Sunday, June 11, 2006

PreterNothing 1.2

This a serialized account. Read this first, or this will just sound crazy. Crazier, anyway.

My mind had retreated almost completely from the fabric of consensus reality. Nothing that I saw was fake. Nothing I felt was false. The one shining, glaring conspirator of the Darkness squeezing in my brain and sucking out my reason was the Visitor.

The Visitor formed from the malevolent void flowing from inside my head. The void became so dark and so dense under my east window that it could have formed nothing else. The window warped around the dark image. Darker than the night, blacker than the sackcloth air.

She became real.

When our bodies are slipping into sleep, strong and rapid from the boat launch of the things we expect to see into the seething river of unconscious, the first act of unwill is the paralysis. To keep you from acting out your day all over again with violent or dangerous consequence, the body shuts off your limbs. If you remain lucid, if not conscious, you feel tied down to your bed. Or as if something is sitting on your chest.

She brought with her a foreboding. She didn't just carry it. She was formed in the furnaces of the hell that are fueled by the small guilts and sulfurous lies we wish we are afraid not to tell. Foreboding was her. All the fear and hate in the world was brought to my room. Though formed of fear and hate, she was not afraid or hateful. The same as my blood is not iron and oxygen.

She had love. Love like I have feared and felt small twinges of. Mad, mad, murderous love, the love of a mother to her leprous child. The love of a lioness as she kills her own offspring to control the consumption of food. The love of a betrayed lover. Love is a many splendored thing, indeed. And it has bloodied the whole world.

My world was awash in black, festered blood. It ran from the hems of her tattered, midnight cape. The cape rose abover her head and covered it totally, shadowing her face in another shade of the same festering black. Her tall form, sucking in all around her, radiated insanity. As surely as she was formed with quarks of fear and hate and love, insanity was the fermion of the whole. Embittered maternity stood her apart from the reality of my room.

She walked towards me with measured gait. I tried with effort rarely mustered to tell my eyes to turn to her. I'm not sure if it was the paralysis or the fear that held me at bay. She moved closer. She loved me. I could tell.

I knew a woman once who was told her whole life she could not bare children. She was a stunning example for all femininity, but she could not close the deal with Eve. Her and her husband formed a lasting and true relationship in their little home in the country, in the shade of the largest oak in the county. They formed a Garden of Eden without knowledge of a Fall.

One day, after fourteen years of medical belief to the contrary, she conceived. The small microsm of The Brethren lit up in joyous celebration for the miracle, the goodness of God. Her nest found new purpose as a room was prepared for the honored guest and a tree house was put up in the old oak. Around term, she had the child. A dark, inhuman, malformed lump of lifeless flesh. The single child she dared not hope for was a dead monster. The Brethren offered plattitudes and privacy to the destroyed woman, it was all they could do.

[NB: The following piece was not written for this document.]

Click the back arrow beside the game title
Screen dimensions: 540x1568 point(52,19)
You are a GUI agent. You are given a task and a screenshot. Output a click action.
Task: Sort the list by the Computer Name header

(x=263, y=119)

She gave birth to dead love. Her womb was cursed by God, as was God by her, but never out loud.

In the autumn months that followed, she adopted the manner and meter of an ever-expectant mother, tittering about her house, busy and insane. Madness crept into her once and still beautiful eyes like algae on a pond. Her love killed her. The husband found her hanging from the oak tree.

Madness, in her dull, flowing cape, little red riding hood from Hell, paced towards me deliberately.

She loved me, I could tell.

4 comments:

Anonymous said...

You have serious gift for imagery Casey. I'm not getting a Happy Ending vibe for Ep 3.

Bill C said...

Puts a different spin on the "woman of your dreams" concept.

Janet said...

Beautifully disturbing. And very vivid... I could almost see her face.

Rock Hammer said...

There's a lot to this, guys, and I promise to respond to the comments later, when I'm done with it. It takes a very delicate balance of music and booze to accomplish what I want with this true account.